The falconry display was the highlight. A wedge-tailed eagle — Australia’s largest bird of prey — on a handler’s glove, wings fully spread, looking at the crowd with the particular indifference of something that does not recognise human hierarchy. I was standing about four metres away and I still had to back up to fit the wingspan in frame.

On the market: The medieval market at Abbey is genuinely extraordinary. Armourers, herbalists, jewellers, food vendors, astrologers — people who have been doing this for years and bring the same stall back every time. The palm reader I photographed had been coming to Abbey for over a decade.
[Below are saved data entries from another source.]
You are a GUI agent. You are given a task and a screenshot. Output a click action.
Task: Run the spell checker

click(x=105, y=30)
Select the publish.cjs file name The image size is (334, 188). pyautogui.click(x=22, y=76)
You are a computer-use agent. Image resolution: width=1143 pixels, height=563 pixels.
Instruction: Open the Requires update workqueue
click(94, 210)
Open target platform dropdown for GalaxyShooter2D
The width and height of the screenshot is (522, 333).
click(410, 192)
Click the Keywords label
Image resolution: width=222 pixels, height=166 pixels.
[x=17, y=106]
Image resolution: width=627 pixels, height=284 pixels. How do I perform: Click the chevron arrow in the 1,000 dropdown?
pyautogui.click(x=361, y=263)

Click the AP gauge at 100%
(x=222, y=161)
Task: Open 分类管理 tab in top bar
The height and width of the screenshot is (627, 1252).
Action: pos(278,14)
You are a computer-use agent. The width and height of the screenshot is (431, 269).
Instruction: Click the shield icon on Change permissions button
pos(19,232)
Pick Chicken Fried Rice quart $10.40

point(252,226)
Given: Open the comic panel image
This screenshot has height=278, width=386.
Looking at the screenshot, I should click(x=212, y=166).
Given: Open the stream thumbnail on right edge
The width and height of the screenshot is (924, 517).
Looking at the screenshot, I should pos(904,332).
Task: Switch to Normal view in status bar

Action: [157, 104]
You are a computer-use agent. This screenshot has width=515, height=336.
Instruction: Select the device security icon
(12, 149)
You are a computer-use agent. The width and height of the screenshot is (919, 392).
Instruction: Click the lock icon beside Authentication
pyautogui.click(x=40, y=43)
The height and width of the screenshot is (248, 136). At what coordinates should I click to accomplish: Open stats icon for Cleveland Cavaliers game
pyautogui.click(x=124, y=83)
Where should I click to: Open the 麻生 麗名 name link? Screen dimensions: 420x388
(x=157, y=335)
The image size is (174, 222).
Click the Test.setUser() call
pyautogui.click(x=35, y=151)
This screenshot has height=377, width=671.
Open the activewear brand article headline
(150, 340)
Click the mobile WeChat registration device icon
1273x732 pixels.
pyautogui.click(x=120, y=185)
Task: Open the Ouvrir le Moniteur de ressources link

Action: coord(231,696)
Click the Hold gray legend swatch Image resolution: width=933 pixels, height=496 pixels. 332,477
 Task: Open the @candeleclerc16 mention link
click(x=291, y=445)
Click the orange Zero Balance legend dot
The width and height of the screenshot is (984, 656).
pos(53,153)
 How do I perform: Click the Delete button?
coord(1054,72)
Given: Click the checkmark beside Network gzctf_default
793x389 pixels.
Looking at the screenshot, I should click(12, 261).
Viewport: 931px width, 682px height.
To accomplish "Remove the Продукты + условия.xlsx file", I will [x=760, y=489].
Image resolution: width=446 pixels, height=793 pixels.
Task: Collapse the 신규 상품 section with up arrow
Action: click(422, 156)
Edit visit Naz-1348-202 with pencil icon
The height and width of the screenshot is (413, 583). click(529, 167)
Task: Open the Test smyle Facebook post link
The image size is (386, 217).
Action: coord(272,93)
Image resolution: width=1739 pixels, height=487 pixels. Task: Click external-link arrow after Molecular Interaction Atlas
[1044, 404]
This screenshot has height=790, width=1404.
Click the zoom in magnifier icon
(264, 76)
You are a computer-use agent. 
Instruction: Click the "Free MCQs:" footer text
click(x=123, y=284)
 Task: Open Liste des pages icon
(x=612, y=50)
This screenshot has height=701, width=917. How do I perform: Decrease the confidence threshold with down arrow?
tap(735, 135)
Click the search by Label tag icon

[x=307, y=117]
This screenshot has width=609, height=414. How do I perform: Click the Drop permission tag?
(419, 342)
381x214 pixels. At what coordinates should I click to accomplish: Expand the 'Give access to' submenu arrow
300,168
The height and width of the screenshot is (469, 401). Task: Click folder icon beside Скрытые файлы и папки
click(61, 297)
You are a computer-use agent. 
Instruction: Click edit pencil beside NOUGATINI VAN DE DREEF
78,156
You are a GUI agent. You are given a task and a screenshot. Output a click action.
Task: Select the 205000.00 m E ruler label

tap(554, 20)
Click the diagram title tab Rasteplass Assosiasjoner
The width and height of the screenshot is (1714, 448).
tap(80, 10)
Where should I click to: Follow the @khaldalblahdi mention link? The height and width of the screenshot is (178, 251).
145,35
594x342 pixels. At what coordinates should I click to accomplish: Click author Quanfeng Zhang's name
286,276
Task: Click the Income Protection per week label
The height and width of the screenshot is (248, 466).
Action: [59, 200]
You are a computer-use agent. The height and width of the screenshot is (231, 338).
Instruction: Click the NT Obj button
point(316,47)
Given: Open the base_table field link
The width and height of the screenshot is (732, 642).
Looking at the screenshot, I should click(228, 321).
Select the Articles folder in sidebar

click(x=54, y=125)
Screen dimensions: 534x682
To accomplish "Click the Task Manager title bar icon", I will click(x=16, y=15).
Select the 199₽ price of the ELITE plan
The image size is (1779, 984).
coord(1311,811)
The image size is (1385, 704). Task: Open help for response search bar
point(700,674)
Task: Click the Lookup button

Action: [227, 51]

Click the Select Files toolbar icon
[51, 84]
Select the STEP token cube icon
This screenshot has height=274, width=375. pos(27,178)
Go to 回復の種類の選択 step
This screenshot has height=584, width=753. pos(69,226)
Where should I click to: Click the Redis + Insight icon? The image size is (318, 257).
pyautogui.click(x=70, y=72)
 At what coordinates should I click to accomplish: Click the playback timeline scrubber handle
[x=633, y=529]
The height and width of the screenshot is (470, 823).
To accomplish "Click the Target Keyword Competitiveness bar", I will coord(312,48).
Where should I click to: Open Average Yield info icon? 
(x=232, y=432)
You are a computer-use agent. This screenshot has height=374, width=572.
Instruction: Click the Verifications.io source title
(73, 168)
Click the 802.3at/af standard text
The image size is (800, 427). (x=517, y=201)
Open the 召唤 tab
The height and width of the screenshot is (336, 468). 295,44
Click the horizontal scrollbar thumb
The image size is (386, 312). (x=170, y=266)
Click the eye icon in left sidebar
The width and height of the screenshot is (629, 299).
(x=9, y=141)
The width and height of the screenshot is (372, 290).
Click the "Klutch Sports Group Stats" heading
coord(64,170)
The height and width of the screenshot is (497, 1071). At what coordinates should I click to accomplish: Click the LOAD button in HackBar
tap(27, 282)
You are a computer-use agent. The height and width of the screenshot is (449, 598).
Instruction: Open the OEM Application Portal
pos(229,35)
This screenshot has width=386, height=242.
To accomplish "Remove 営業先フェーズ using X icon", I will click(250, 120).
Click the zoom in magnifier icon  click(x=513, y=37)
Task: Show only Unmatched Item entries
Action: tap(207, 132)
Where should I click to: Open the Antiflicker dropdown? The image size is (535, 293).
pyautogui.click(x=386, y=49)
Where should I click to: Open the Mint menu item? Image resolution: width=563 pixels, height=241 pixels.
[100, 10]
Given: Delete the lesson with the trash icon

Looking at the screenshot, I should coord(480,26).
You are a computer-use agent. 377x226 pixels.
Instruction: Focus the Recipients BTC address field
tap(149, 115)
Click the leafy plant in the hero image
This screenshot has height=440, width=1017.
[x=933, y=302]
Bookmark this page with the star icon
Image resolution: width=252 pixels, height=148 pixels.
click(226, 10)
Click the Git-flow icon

There is a continuity in these spaces that the combat arena does not have.

On portraits: The rule I apply at costumed events: I only approach people for portraits when they look like they have forgotten the festival is happening around them. The man in the Viking horned helmet was staring at something in the distance, completely absorbed. That moment of inattention is when the face is most honest.

On the combat: The arena combat this year included a particularly good staged duel — one fighter standing over a fallen opponent, sword levelled, the crowd leaning forward. It was the kind of image that looks theatrical but was simply real. I happened to be in the right place.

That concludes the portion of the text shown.